• Requisitos del ejercicio: Extrae sin alterarlo el fragmento del texto sobre el recorrido por el Páramo que va desde "El tiempo se" hasta "oportunidad para ello.", ambos incluidos.

• Texto de análisis:
══════

El tiempo se sacrifica a cambio de la seguridad que otorga un grupo. El tour implica viajar bajo un régimen militar con estrictos horarios de llegada y salida. A tal hora tenemos que estar en el punto de reunión para que 90 minutos después estemos de vuelta en el autobús para llegar a la hora de la comida a tal pueblito. Eso significa reducir al mínimo la interacción con las personas de un lugar y aprovechar al máximo las charlas breves que se hacen. Quisiera tener tiempo de sobra para poder buscar, encontrar y conversar con las personas que conoció Michael en aquel viaje, pero difícilmente tendré la oportunidad para ello.
Al avanzar por el Páramo, mientras el resto se levanta, le pregunto a David, uno de los guías del tour, si conoce a alguno de los personajes que aparecen en Andes. Le platico de María, una mujer que tenía una mucuposada —un proyecto ecoturístico donde el hospedaje eran las viviendas tradicionales del Páramo— llamada El Trigal. David piensa un poco y sonríe.

══════

[Datos almacenados]

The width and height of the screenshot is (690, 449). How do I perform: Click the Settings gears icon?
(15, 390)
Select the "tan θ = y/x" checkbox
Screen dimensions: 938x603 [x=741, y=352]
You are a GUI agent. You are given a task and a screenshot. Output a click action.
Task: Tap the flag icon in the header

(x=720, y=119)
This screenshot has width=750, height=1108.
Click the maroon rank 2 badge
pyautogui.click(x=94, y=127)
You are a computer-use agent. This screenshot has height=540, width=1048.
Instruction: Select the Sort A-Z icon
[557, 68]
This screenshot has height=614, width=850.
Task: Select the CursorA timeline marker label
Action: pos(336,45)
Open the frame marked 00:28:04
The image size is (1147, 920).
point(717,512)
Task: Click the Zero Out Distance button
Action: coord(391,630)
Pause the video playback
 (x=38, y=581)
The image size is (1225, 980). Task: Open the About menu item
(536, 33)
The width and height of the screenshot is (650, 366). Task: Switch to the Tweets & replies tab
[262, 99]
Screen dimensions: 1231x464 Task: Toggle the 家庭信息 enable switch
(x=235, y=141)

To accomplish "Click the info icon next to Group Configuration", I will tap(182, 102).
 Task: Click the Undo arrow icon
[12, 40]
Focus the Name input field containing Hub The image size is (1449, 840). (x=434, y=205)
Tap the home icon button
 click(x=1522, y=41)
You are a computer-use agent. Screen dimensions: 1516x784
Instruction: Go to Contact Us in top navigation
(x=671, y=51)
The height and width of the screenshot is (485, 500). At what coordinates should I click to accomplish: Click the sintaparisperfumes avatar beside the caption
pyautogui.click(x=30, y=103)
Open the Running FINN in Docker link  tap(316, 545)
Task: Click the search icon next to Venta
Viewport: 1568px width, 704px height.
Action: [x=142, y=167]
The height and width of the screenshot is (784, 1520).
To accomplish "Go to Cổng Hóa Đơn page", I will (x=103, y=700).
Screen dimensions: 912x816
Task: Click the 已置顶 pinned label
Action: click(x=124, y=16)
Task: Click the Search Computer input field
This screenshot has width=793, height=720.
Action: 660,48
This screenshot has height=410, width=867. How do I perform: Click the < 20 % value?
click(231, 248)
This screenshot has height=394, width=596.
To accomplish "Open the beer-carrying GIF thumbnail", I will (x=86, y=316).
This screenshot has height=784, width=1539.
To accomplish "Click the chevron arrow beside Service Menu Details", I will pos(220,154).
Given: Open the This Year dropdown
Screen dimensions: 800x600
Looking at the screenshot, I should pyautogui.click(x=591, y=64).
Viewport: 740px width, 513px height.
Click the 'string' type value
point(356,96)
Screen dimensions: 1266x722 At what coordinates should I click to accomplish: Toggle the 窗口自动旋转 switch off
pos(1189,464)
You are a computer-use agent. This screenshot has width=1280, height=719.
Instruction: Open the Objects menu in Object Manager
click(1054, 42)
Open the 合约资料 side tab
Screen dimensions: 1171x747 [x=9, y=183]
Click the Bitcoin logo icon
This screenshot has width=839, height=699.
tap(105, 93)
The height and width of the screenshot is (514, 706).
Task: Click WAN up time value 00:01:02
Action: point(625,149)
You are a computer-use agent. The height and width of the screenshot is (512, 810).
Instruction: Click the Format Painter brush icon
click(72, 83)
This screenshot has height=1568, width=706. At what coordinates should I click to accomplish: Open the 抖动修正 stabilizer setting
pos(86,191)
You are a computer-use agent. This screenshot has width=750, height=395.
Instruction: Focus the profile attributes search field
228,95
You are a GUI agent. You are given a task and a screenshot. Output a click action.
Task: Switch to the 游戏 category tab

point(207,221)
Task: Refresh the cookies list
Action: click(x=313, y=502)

══════

• Respuesta:
El tiempo se sacrifica a cambio de la seguridad que otorga un grupo. El tour implica viajar bajo un régimen militar con estrictos horarios de llegada y salida. A tal hora tenemos que estar en el punto de reunión para que 90 minutos después estemos de vuelta en el autobús para llegar a la hora de la comida a tal pueblito. Eso significa reducir al mínimo la interacción con las personas de un lugar y aprovechar al máximo las charlas breves que se hacen. Quisiera tener tiempo de sobra para poder buscar, encontrar y conversar con las personas que conoció Michael en aquel viaje, pero difícilmente tendré la oportunidad para ello.